**Recorded data**
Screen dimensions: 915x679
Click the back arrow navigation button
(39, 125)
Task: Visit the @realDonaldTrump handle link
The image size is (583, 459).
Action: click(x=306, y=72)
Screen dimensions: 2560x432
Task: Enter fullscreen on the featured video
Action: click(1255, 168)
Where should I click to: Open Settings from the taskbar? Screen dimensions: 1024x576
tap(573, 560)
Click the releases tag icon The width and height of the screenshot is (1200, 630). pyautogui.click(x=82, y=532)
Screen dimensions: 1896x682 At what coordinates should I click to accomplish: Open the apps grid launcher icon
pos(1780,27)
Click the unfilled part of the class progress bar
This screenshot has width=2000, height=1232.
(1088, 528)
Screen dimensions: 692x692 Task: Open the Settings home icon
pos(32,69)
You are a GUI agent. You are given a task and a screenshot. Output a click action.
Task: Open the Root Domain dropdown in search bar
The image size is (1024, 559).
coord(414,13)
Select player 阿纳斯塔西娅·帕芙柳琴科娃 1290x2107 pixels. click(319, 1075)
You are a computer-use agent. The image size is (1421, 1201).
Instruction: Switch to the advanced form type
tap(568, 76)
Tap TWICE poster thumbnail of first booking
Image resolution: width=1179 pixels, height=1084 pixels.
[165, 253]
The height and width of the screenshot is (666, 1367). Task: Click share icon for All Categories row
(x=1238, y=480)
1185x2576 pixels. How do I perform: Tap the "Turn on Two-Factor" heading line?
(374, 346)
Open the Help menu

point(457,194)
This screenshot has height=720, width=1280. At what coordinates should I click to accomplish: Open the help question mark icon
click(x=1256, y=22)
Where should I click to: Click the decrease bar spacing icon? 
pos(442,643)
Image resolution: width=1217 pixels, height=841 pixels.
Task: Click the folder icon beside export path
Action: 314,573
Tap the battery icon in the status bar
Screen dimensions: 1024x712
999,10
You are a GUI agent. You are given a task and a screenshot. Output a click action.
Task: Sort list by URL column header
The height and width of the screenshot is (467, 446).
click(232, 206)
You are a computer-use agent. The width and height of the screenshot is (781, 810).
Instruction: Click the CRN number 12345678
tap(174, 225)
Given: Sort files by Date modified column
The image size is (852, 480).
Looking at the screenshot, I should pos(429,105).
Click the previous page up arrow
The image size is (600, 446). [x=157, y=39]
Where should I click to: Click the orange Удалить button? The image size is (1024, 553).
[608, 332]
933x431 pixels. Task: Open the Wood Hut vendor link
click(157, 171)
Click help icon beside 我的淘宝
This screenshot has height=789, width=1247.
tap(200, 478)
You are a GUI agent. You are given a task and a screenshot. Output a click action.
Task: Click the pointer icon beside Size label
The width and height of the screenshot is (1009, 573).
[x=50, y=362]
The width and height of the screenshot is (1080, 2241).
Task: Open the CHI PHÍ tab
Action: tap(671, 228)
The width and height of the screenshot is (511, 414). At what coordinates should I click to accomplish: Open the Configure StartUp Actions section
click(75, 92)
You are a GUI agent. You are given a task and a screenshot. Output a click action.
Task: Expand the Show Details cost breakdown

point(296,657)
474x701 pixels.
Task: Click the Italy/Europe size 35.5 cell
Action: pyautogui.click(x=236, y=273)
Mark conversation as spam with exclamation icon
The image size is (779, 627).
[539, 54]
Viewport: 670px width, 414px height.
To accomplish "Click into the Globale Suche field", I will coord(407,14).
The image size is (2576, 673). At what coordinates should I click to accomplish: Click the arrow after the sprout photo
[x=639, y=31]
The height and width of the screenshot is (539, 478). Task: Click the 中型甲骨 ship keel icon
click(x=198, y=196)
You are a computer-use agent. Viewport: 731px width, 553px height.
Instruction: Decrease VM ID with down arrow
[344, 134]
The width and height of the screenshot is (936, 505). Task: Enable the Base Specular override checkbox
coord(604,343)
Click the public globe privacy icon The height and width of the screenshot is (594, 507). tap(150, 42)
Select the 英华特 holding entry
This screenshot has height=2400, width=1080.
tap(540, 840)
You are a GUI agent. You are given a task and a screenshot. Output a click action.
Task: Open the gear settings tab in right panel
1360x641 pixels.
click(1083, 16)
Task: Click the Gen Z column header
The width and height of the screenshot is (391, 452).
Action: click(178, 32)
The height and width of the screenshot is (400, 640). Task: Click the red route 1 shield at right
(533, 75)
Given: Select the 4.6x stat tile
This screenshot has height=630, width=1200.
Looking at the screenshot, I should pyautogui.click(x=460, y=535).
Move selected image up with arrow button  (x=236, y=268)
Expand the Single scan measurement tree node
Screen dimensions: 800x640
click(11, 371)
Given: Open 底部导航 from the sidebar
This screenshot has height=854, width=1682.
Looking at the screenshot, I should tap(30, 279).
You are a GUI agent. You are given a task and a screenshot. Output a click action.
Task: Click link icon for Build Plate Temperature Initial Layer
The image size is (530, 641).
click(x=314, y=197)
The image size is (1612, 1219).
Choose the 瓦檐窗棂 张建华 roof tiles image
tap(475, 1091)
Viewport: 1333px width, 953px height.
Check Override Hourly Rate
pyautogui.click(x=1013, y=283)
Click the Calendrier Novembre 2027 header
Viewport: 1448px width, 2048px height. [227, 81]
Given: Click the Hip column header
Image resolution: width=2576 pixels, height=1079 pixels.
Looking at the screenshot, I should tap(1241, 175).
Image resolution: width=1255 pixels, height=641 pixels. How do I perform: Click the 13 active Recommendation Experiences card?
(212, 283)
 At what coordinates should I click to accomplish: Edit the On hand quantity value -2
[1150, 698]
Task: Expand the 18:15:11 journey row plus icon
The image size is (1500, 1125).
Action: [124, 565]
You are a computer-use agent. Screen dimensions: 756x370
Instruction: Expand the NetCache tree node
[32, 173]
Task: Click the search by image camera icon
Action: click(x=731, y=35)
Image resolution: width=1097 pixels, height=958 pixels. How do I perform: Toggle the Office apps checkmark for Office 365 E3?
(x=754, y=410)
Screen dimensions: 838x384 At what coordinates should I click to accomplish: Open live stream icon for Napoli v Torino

**Task**
Copy each line above exactly as it stands.

**Solution to this problem**
Screen dimensions: 915x679
Click the back arrow navigation button
(39, 125)
Task: Visit the @realDonaldTrump handle link
The image size is (583, 459).
Action: click(x=306, y=72)
Screen dimensions: 2560x432
Task: Enter fullscreen on the featured video
Action: click(1255, 168)
Where should I click to: Open Settings from the taskbar? Screen dimensions: 1024x576
tap(573, 560)
Click the releases tag icon The width and height of the screenshot is (1200, 630). pyautogui.click(x=82, y=532)
Screen dimensions: 1896x682 At what coordinates should I click to accomplish: Open the apps grid launcher icon
pos(1780,27)
Click the unfilled part of the class progress bar
This screenshot has width=2000, height=1232.
(1088, 528)
Screen dimensions: 692x692 Task: Open the Settings home icon
pos(32,69)
You are a GUI agent. You are given a task and a screenshot. Output a click action.
Task: Open the Root Domain dropdown in search bar
The image size is (1024, 559).
coord(414,13)
Select player 阿纳斯塔西娅·帕芙柳琴科娃 1290x2107 pixels. click(319, 1075)
You are a computer-use agent. The image size is (1421, 1201).
Instruction: Switch to the advanced form type
tap(568, 76)
Tap TWICE poster thumbnail of first booking
Image resolution: width=1179 pixels, height=1084 pixels.
[165, 253]
The height and width of the screenshot is (666, 1367). Task: Click share icon for All Categories row
(x=1238, y=480)
1185x2576 pixels. How do I perform: Tap the "Turn on Two-Factor" heading line?
(374, 346)
Open the Help menu

point(457,194)
This screenshot has height=720, width=1280. At what coordinates should I click to accomplish: Open the help question mark icon
click(x=1256, y=22)
Where should I click to: Click the decrease bar spacing icon? 
pos(442,643)
Image resolution: width=1217 pixels, height=841 pixels.
Task: Click the folder icon beside export path
Action: 314,573
Tap the battery icon in the status bar
Screen dimensions: 1024x712
999,10
You are a GUI agent. You are given a task and a screenshot. Output a click action.
Task: Sort list by URL column header
The height and width of the screenshot is (467, 446).
click(232, 206)
You are a computer-use agent. The width and height of the screenshot is (781, 810).
Instruction: Click the CRN number 12345678
tap(174, 225)
Given: Sort files by Date modified column
The image size is (852, 480).
Looking at the screenshot, I should pos(429,105).
Click the previous page up arrow
The image size is (600, 446). [x=157, y=39]
Where should I click to: Click the orange Удалить button? The image size is (1024, 553).
[608, 332]
933x431 pixels. Task: Open the Wood Hut vendor link
click(157, 171)
Click help icon beside 我的淘宝
This screenshot has height=789, width=1247.
tap(200, 478)
You are a GUI agent. You are given a task and a screenshot. Output a click action.
Task: Click the pointer icon beside Size label
The width and height of the screenshot is (1009, 573).
[x=50, y=362]
The width and height of the screenshot is (1080, 2241).
Task: Open the CHI PHÍ tab
Action: tap(671, 228)
The width and height of the screenshot is (511, 414). At what coordinates should I click to accomplish: Open the Configure StartUp Actions section
click(75, 92)
You are a GUI agent. You are given a task and a screenshot. Output a click action.
Task: Expand the Show Details cost breakdown

point(296,657)
474x701 pixels.
Task: Click the Italy/Europe size 35.5 cell
Action: pyautogui.click(x=236, y=273)
Mark conversation as spam with exclamation icon
The image size is (779, 627).
[539, 54]
Viewport: 670px width, 414px height.
To accomplish "Click into the Globale Suche field", I will coord(407,14).
The image size is (2576, 673). At what coordinates should I click to accomplish: Click the arrow after the sprout photo
[x=639, y=31]
The height and width of the screenshot is (539, 478). Task: Click the 中型甲骨 ship keel icon
click(x=198, y=196)
You are a computer-use agent. Viewport: 731px width, 553px height.
Instruction: Decrease VM ID with down arrow
[344, 134]
The width and height of the screenshot is (936, 505). Task: Enable the Base Specular override checkbox
coord(604,343)
Click the public globe privacy icon The height and width of the screenshot is (594, 507). tap(150, 42)
Select the 英华特 holding entry
This screenshot has height=2400, width=1080.
tap(540, 840)
You are a GUI agent. You are given a task and a screenshot. Output a click action.
Task: Open the gear settings tab in right panel
1360x641 pixels.
click(1083, 16)
Task: Click the Gen Z column header
The width and height of the screenshot is (391, 452).
Action: click(178, 32)
The height and width of the screenshot is (400, 640). Task: Click the red route 1 shield at right
(533, 75)
Given: Select the 4.6x stat tile
This screenshot has height=630, width=1200.
Looking at the screenshot, I should pyautogui.click(x=460, y=535).
Move selected image up with arrow button  (x=236, y=268)
Expand the Single scan measurement tree node
Screen dimensions: 800x640
click(11, 371)
Given: Open 底部导航 from the sidebar
This screenshot has height=854, width=1682.
Looking at the screenshot, I should tap(30, 279).
You are a GUI agent. You are given a task and a screenshot. Output a click action.
Task: Click link icon for Build Plate Temperature Initial Layer
The image size is (530, 641).
click(x=314, y=197)
The image size is (1612, 1219).
Choose the 瓦檐窗棂 张建华 roof tiles image
tap(475, 1091)
Viewport: 1333px width, 953px height.
Check Override Hourly Rate
pyautogui.click(x=1013, y=283)
Click the Calendrier Novembre 2027 header
Viewport: 1448px width, 2048px height. [227, 81]
Given: Click the Hip column header
Image resolution: width=2576 pixels, height=1079 pixels.
Looking at the screenshot, I should tap(1241, 175).
Image resolution: width=1255 pixels, height=641 pixels. How do I perform: Click the 13 active Recommendation Experiences card?
(212, 283)
 At what coordinates should I click to accomplish: Edit the On hand quantity value -2
[1150, 698]
Task: Expand the 18:15:11 journey row plus icon
The image size is (1500, 1125).
Action: [124, 565]
You are a computer-use agent. Screen dimensions: 756x370
Instruction: Expand the NetCache tree node
[32, 173]
Task: Click the search by image camera icon
Action: click(x=731, y=35)
Image resolution: width=1097 pixels, height=958 pixels. How do I perform: Toggle the Office apps checkmark for Office 365 E3?
(x=754, y=410)
Screen dimensions: 838x384 At what coordinates should I click to accomplish: Open live stream icon for Napoli v Torino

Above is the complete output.